A Potássio do Brasil é subsidiária do banco comercial canadense Forbes & Manhattan, o mesmo por trás da mineradora Belo Sun, que pretende construir a maior mina de ouro a céu aberto do mundo na Volta Grande do Xingu, a mais de 800 km de Belém (PA). Caso consiga, a companhia canadense instalará em Senador Porfírio (PA) uma barragem de rejeitos maior que a da mineradora Samarco, controlada pela Vale e BHP Billiton, rompida em Mariana (MG), em 2015.
Quando se fala em garimpo, mesmo que legal, o paraense já desconfia. No início do ano, imagens de Alter do Chão viajaram o mundo por causa das manchas deixadas nas águas do Rio Tapajós pelo garimpo ilegal. A poluição tem feito o amazônida comer peixe contaminado pelo mercúrio, metal pesado usado no garimpo para extração do ouro.
A troco de quê?
A pergunta que fica é como a aprovação do PL da Mineração em terras indígenas pode trazer benefícios à população paraense. Conforme já mostramos neste espaço, o número de mortes violentas intencionais na Região Norte em 2021 aumentou 10% em relação a 2020, segundo monitoramento do Fórum Brasileiro de Segurança Pública, por causa, especialmente, do garimpo, da grilagem e da invasão de terras.
Além de o paraense ser vítima desse fogo cruzado, ele não vê prosperidade dentro de casa exatamente nos municípios que batem recordes de faturamento com a mineração. No Pará, os resultados pujantes parecem não refletir nos indicadores econômicos do Estado como um todo, bem como não alavancam índices educacionais ou de emprego nas ilhas de prosperidade paraenses formadas pelo setor, além de deixarem passivos ambientais.

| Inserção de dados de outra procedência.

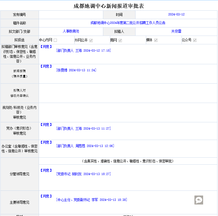This screenshot has height=216, width=218.
Task: Select the drafter name 关俊雷
Action: [x=176, y=31]
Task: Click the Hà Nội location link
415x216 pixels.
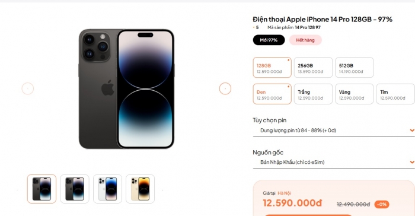Action: click(x=284, y=193)
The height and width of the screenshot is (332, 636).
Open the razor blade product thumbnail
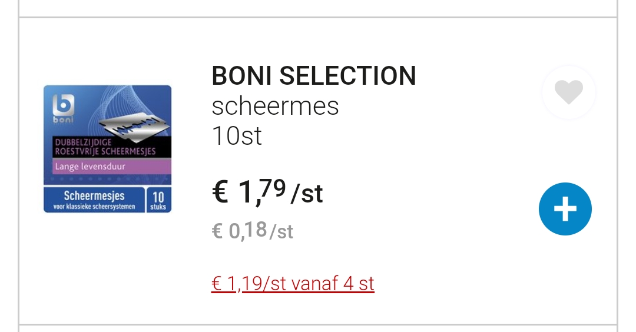pos(107,149)
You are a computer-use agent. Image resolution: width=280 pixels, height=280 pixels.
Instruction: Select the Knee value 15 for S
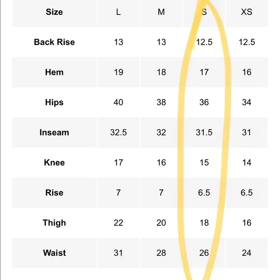[x=204, y=163]
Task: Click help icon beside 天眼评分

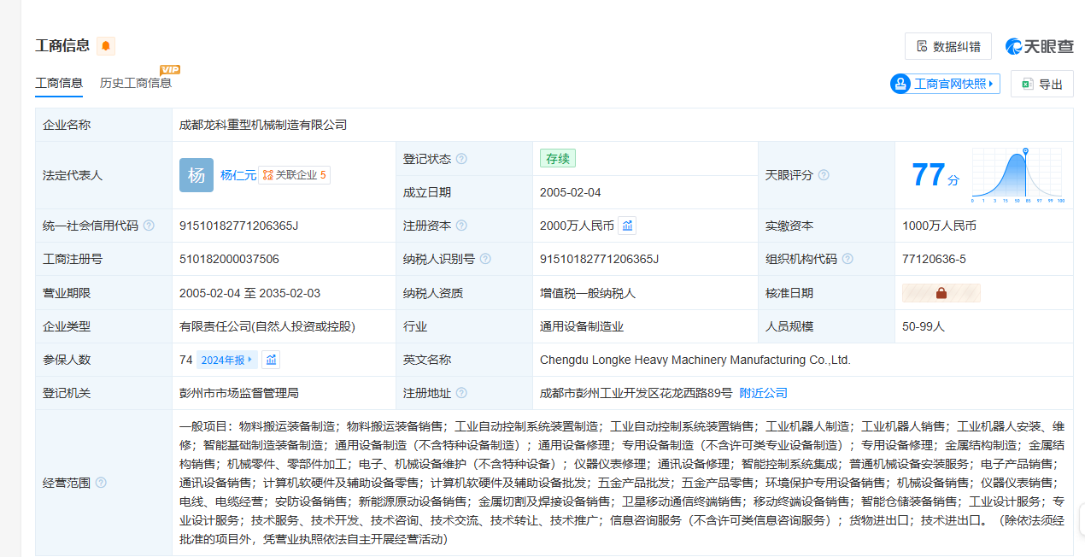Action: click(x=824, y=175)
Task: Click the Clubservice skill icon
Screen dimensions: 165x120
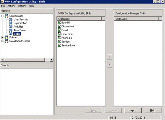Action: pyautogui.click(x=59, y=27)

Para piorar, no restante do Estado a realidade parece ser a mesma, como em Pacajá, Portel, Senador José Porfírio, Novo Repartimento, Uruará, Anapu, Altamira e São Félix do Xingu. São localidades que estão entre os 20 municípios com as maiores áreas de floresta destruídas nos últimos três anos combinadas com os piores índices de desenvolvimento, com pobreza e as más condições de vida exacerbados, da Amazônia Legal.